In den unterschiedlichen Ausbildungsrichtungen der Mittelstufe haben die Schüler ein solides und breit gefächertes Grundwissen erworben. Sie führen das Fach Chemie nun mit dem Ziel fort, ihre naturwissenschaftliche Allgemeinbildung zu vertiefen und ihre methodischen Kompetenzen zu erweitern.

Das Experiment als zentrale Methode naturwissenschaftlicher Welterschließung wird in der Oberstufe in verstärkt wissenschaftspropädeutischer Weise eingesetzt und differenzierter als bisher ausgewertet.
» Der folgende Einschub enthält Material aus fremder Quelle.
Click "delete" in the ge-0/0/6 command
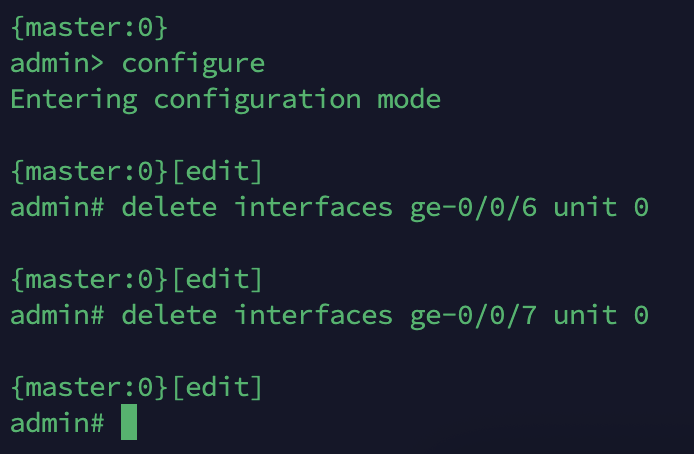 (x=169, y=208)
Regelmäßiges selbständiges und eigenverantwortliches Handeln der Schüler fördert ihre Studierfähigkeit und dient auch als Vorbereitung für ihre spätere Berufstätigkeit.
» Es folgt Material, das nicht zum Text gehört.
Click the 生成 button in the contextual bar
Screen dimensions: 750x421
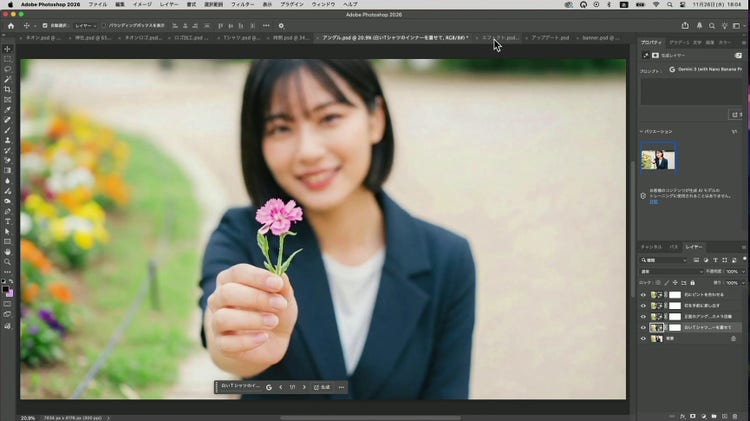(x=322, y=387)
In den Jahrgangsstufen 11 und 12 erschließen sich die Schüler mithilfe ihrer chemischen Grundkenntnisse und -fertigkeiten unter Anwendung bekannter Basiskonzepte viele Lebensvorgänge, Alltagsphänomene sowie technische Prozesse. Dies fördert ihr Interesse an einer weitergehenden Auseinandersetzung mit naturwissenschaftlichen Fragestellungen, weckt ihre Neugierde, die eigene Erlebniswelt mit den Denkstrategien der Chemie zu hinterfragen, und schafft die Grundlage für rationales Urteilen und zielorientiertes Handeln. Das Struktur-Eigenschafts-Konzept ist für die Schüler die Leitlinie bei der Auseinandersetzung mit der Chemie der Farbstoffe, Kunststoffe und Tenside. Hierbei erkennen sie, dass Produkte der chemischen Industrie unsere Umwelt und Zivilisation entscheidend prägen. Im Themenbereich Biochemie begegnen die Schüler den für das Leben so bedeutsamen Kohlenhydraten, Proteinen und Fetten und eröffnen sich das Verständnis von Lebensvorgängen als komplexe Abfolge chemischer Prozesse. Ihre gestiegene Abstraktionsfähigkeit ermöglicht den Schülern, das Gleichgewichtskonzept als Schlüssel zu einem vertieften Verständnis chemischer Reaktionen zu begreifen, chemische Gleichgewichte mathematisch zu beschreiben und quantitativ zu erfassen.